In a break from tradition, Dan Fitzell also entered some of his Flowerburn commercial females in the commercial cattle section at the show. Females were judged individually, with Flowerburn also being awarded Champion Breeding Group, Champion Cow and Calf and Grand Champion Female with one of the individual heifers.
Fixed Time Ai has been a feature for Flowerburn Pastoral in recent years. In 2015, Mr. Fitzell for the first time, decided to AI all of the Flowerburn heifers. The heifers were run through a Fixed Time AI program with technician Damian Sotter, Beef Genetics, Bathurst. “It is well worth paying a professional like Damien, it made the program run easily.”
Semen for the program came from Sprys Shorthorns, Wagga. “We tried 2 bulls, with all feedback going back to Gerald Spry to progeny test the sires. We supply Gerald with calving ease details, weight gain and we will be able to supply carcass data as well.”
Semen was dispatched from Sprys Shorthorns to Damian Sotter, meaning that Flowerburn did not need to buy their own semen tank. “The program is quite easy. Cidrs are implanted on Day 0, Cidrs come out on Day 7 and heifers are given a PG, then on Day 9 all the heifers are AI’d and given a shot of Gonabreed. There is really only 3 days’ work and it’s done.”
Bulls go out about 4-5 days after the AI to back up the heifers. “We didn’t reduce the number of bull we would normally use, but the bulls didn’t have to stay out very long.”
A key to the FTAI program is that bulls will only need to be out for 30 days to ensure the females have hen been given 3 chances to get in calf. The results of the program speak for themselves.
“We preg-tested the heifers after the bull came out and we had 95% of the mob in calf. When we calved them out we had 75% of the calves on the ground in the first 13 days, from the first round of AI. 97% of all the heifers were done calving in 45 days.”
Mr. Fitzell said that FTAI offered a tremendous amount of benefits to the Flowerburn herd. “We spent less time chasing heifers calving and we were able to get a lot of jobs done with the spare time.
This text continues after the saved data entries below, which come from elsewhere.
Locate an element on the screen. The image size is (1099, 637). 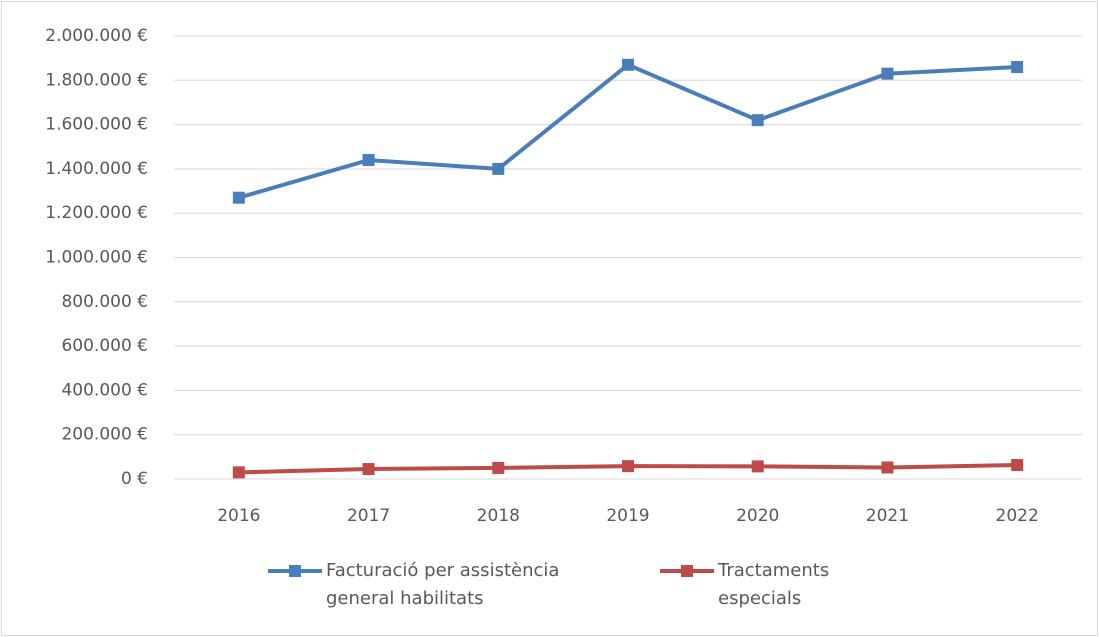
y-tick-label: 1.600.000 € is located at coordinates (96, 125).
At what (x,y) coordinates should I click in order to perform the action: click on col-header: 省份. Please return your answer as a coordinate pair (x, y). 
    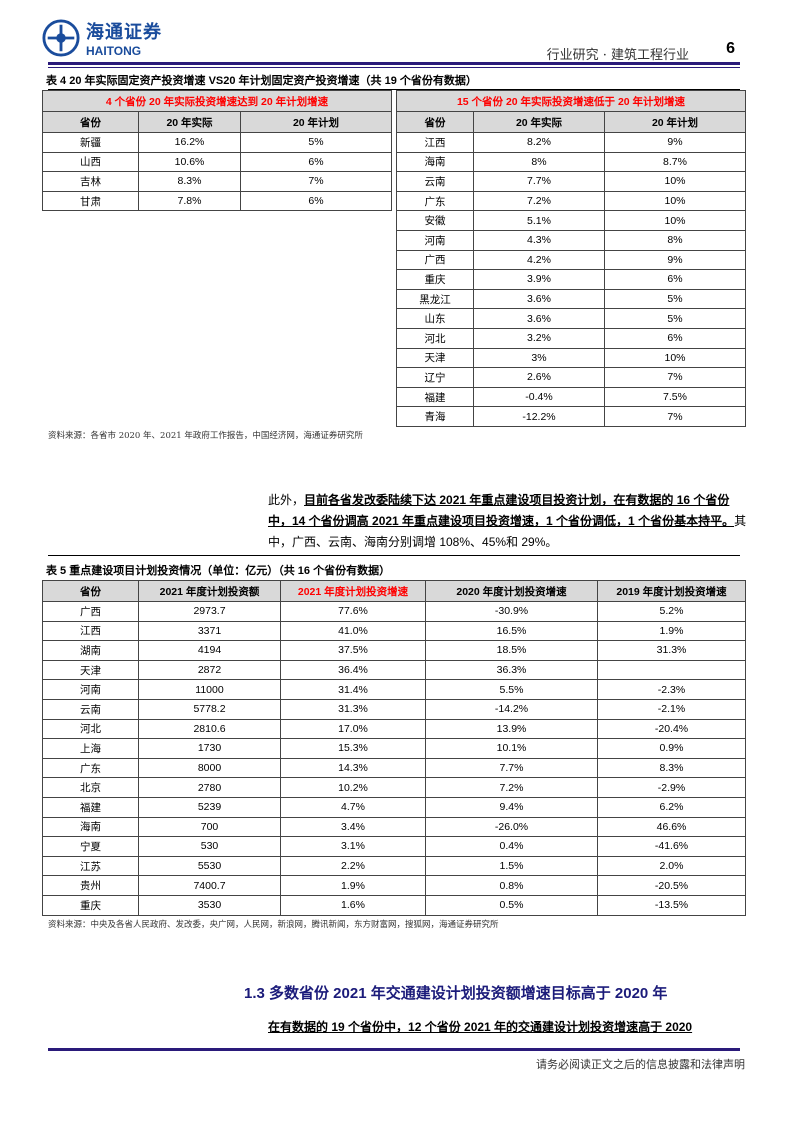
    Looking at the image, I should click on (435, 122).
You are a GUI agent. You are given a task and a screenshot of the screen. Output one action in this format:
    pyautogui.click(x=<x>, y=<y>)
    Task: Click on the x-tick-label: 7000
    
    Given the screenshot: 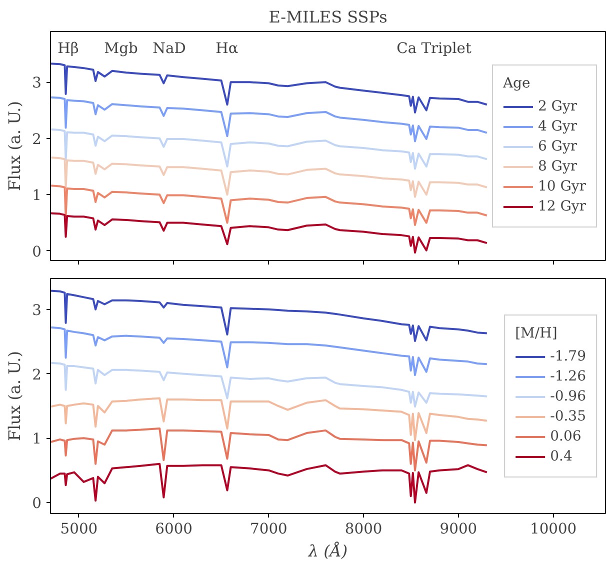 What is the action you would take?
    pyautogui.click(x=269, y=529)
    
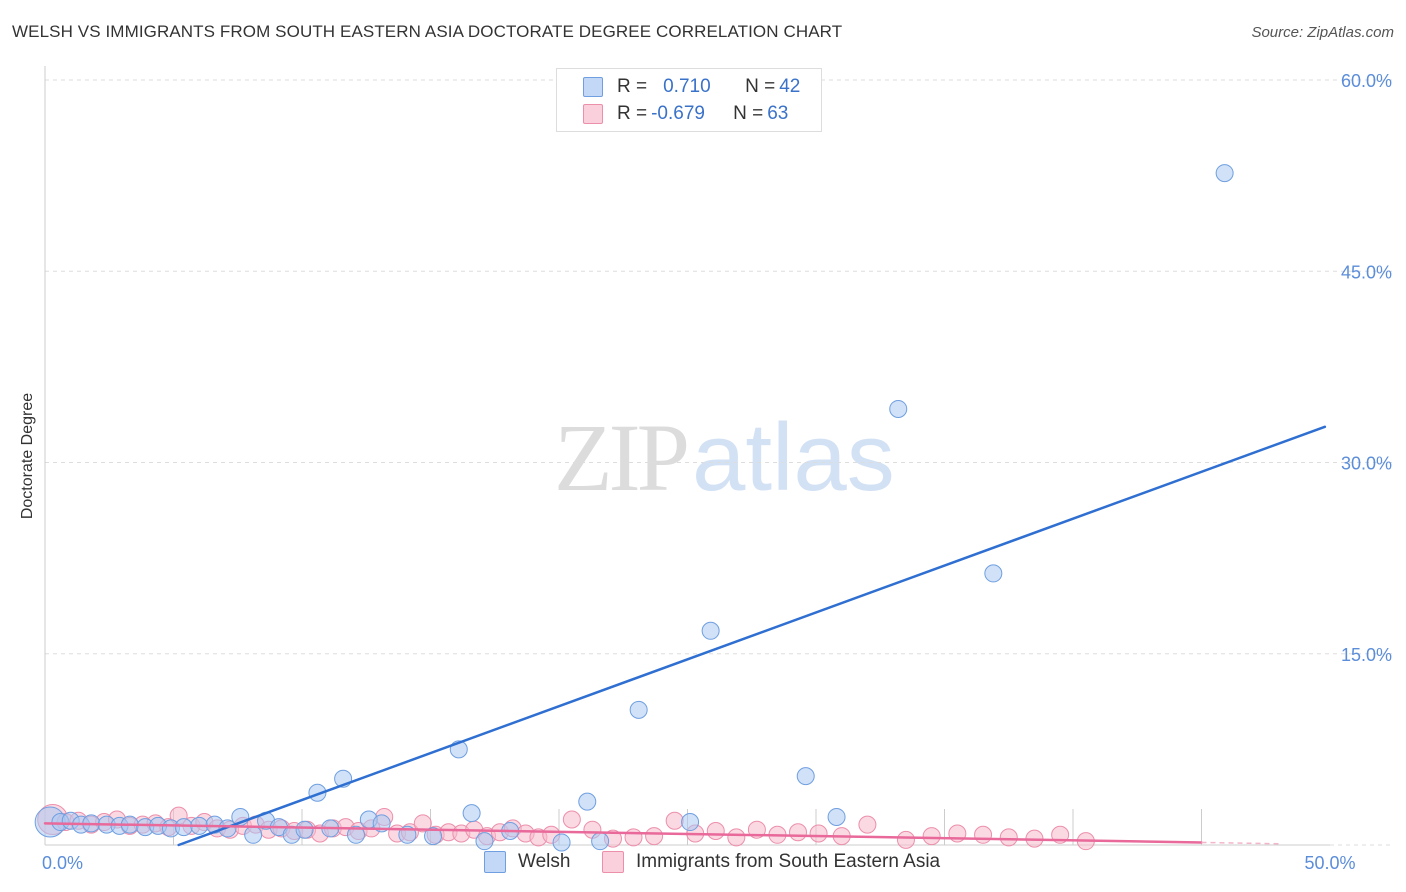 This screenshot has height=892, width=1406. I want to click on watermark-zip: ZIP, so click(622, 458).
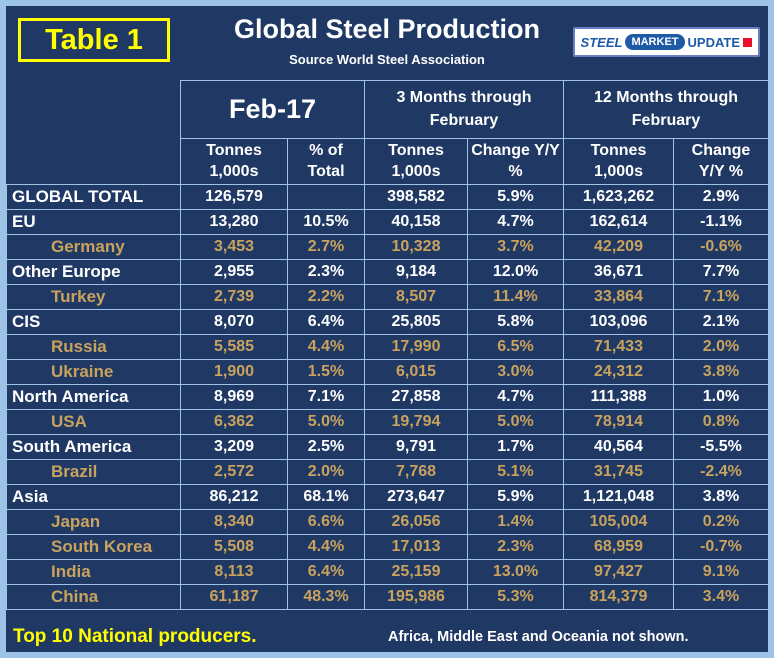 Image resolution: width=774 pixels, height=658 pixels. What do you see at coordinates (326, 322) in the screenshot?
I see `cell-value: 6.4%` at bounding box center [326, 322].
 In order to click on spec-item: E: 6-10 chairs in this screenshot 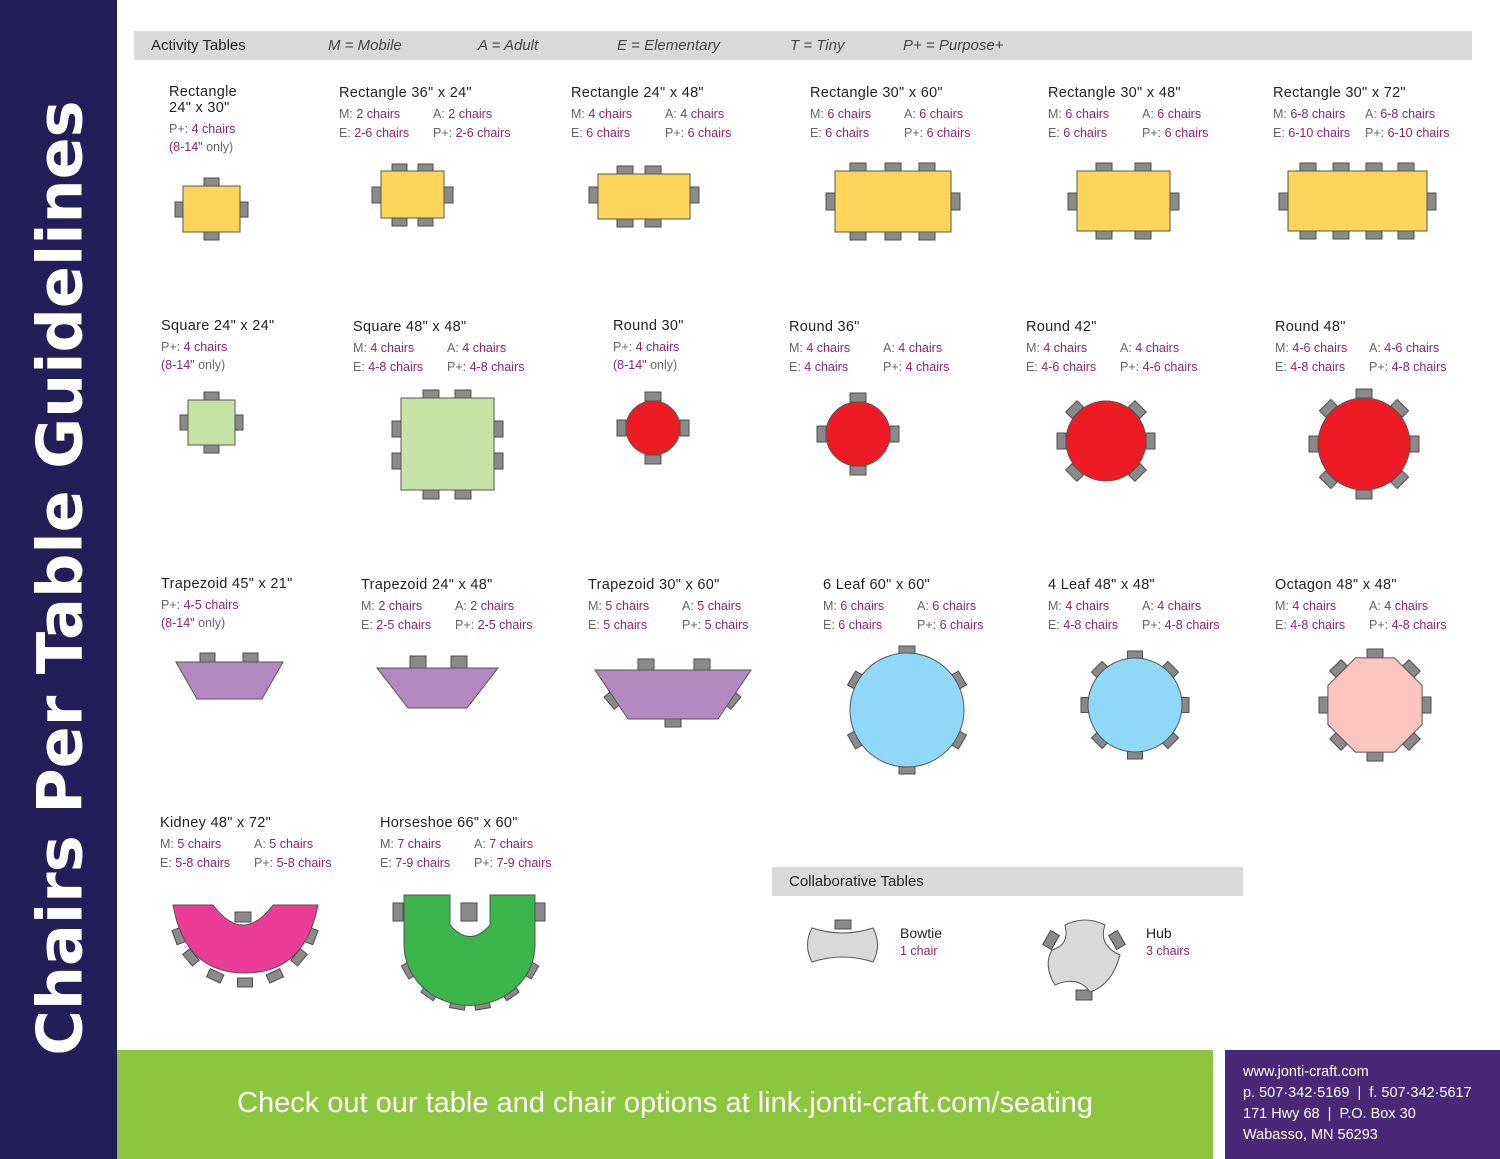, I will do `click(1319, 134)`.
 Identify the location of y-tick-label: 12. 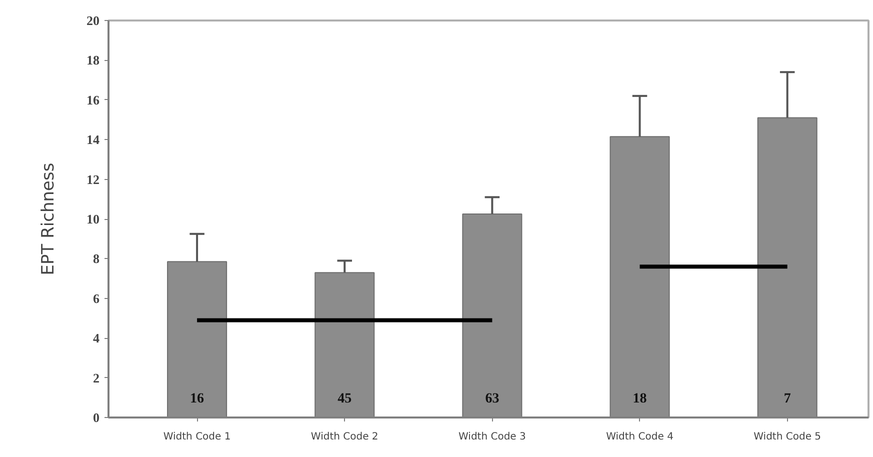
(93, 180).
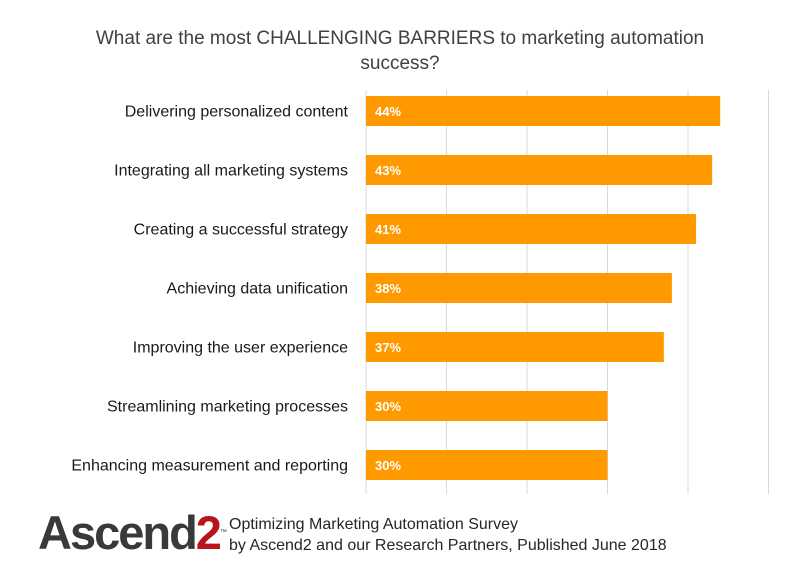 This screenshot has height=582, width=809. I want to click on logo-trademark: ™, so click(223, 532).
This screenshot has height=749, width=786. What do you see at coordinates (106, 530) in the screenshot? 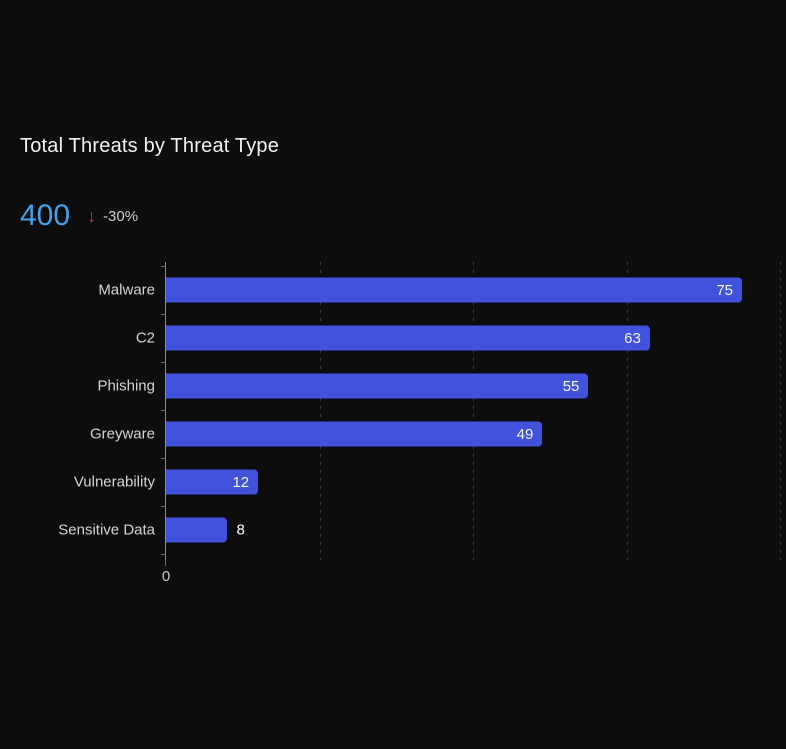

The tight calving made it easier to manage condition scores on the heifers and now the heifers are set up for a tight joining, not only for the next joining but hopefully for life.”
For Dan, FTAI has been a very favourable experience, “The calves have a much tighter spread on age and were born earlier, which will mean they should weigh heavier at weaning and will be easier to market as a line.”
The system is part of an ongoing effort between Flowerburn and Sprys Shorthorns of testing genetics in clients’ herds, a venture that is ultimately beneficial for the stud as well as the clients’ programs. “It’s pleasing to work together to make the cattle better.”
Feedback from Thousand Guineas has also demonstrated the genetic merit of the Flowerburn, with the first feedback sheet showing outstanding performance for the program.
Given Dan’s tremendous record in the Crookwell AP&H Societies Commercial Cattle breeders’ competition, it is probably only a matter of time before they have to invite him to judge.